The whole system is screwed up. You can't tweak it and make it work because it is based on flawed assumptions.

I never saw Sick-o. I'm sure it's good, but it would be too depressing!

As an article of faith, I believe that there are some very smart people in the US, people who have studied this problem and who could provide solutions if given a chance (no one individual, of course, but lots of bright people who could work together). None of them are politicians --- they wouldn't stand a chance. But the talent and the knowledge are there if the American people are ever ready to listen and change.

sharon raphael said...

What is Mohs surgery? Sounds like you know a lot about health care and the different systems of health care around the world. You could write a book on topic or a series of articles. How about your own blog.

SR

Anonymous said...

Mohs surgery is a type of surgery to remove skin cancers (typically basal cell carcinoma). Skin cancers usually appear on sun-exposed areas, like the face, and those are the areas where appearance matters more to patients. In most cases skin cancers can be easily treated and do not recur, but it IS important to remove the tumor as soon as possible and COMPLETELY.

The surgeon could just excise the whole lesion, which is the conventional approach, and leave standard "safety margins" (in other words, take out a little more tissue surrounding the tumor just in case the tumor had spread a little) but cosmetically the outcome can be unappealing --- the patient is left with a tiny pit where the skin cancer was.
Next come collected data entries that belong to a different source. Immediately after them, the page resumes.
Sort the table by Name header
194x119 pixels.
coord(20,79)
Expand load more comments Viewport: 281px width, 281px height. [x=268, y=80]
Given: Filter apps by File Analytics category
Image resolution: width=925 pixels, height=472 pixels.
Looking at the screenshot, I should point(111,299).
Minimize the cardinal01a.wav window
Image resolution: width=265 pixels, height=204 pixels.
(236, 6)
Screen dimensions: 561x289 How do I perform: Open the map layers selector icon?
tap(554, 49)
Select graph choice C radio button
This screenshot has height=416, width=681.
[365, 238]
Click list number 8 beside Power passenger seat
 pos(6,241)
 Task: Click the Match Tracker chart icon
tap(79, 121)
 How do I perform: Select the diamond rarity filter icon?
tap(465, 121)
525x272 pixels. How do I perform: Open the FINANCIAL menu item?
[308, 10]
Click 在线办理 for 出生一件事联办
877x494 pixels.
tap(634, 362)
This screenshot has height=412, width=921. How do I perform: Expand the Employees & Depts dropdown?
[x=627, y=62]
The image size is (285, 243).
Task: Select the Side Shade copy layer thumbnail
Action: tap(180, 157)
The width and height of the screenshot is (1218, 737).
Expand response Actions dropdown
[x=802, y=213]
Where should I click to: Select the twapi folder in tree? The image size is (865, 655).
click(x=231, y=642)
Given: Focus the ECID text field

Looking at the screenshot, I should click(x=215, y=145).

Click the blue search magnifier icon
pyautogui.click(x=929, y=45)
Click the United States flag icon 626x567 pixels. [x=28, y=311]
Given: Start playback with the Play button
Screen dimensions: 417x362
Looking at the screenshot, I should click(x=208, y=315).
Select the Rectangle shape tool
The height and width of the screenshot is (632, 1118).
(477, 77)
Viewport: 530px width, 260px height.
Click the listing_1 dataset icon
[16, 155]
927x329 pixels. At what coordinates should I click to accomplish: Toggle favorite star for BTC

Mohs surgery is designed to remove EXACTLY as much as necessary, without taking more. As the surgeon carefully slices off a layer of skin, a pathologist looks at the excised tissue in "real time" and makes the call as to whether the surgeon needs to go deeper or can stop there. The cosmetic outcome is much better, but obviously it is a lot more time-consuming, resource-consuming, labor-intensive, etc. than a traditional surgical excision.

BTW, my description of Mohs is from a layman's perspective. I'm sure if any of your readers are dermatologists they can give you a much more accurate description!

What it comes down to in terms of healthcare is the question of whether patients have the "right" to "demand the BEST of everything" without regard to cost (and with a single-payer system, we ALL pay for everyone's surgeries, right?), or whether there can be a cost/benefit analysis that results in some procedures just not being covered. Given that many people are incensed at the thought of even having to accept a semi-private hospital room, I am not optimistic --- I think Americans would have to undergo a MAJOR change in their belief system.

I don't have a blog. I don't think I could deal with it --- too much hostility in cyberspace for my liking!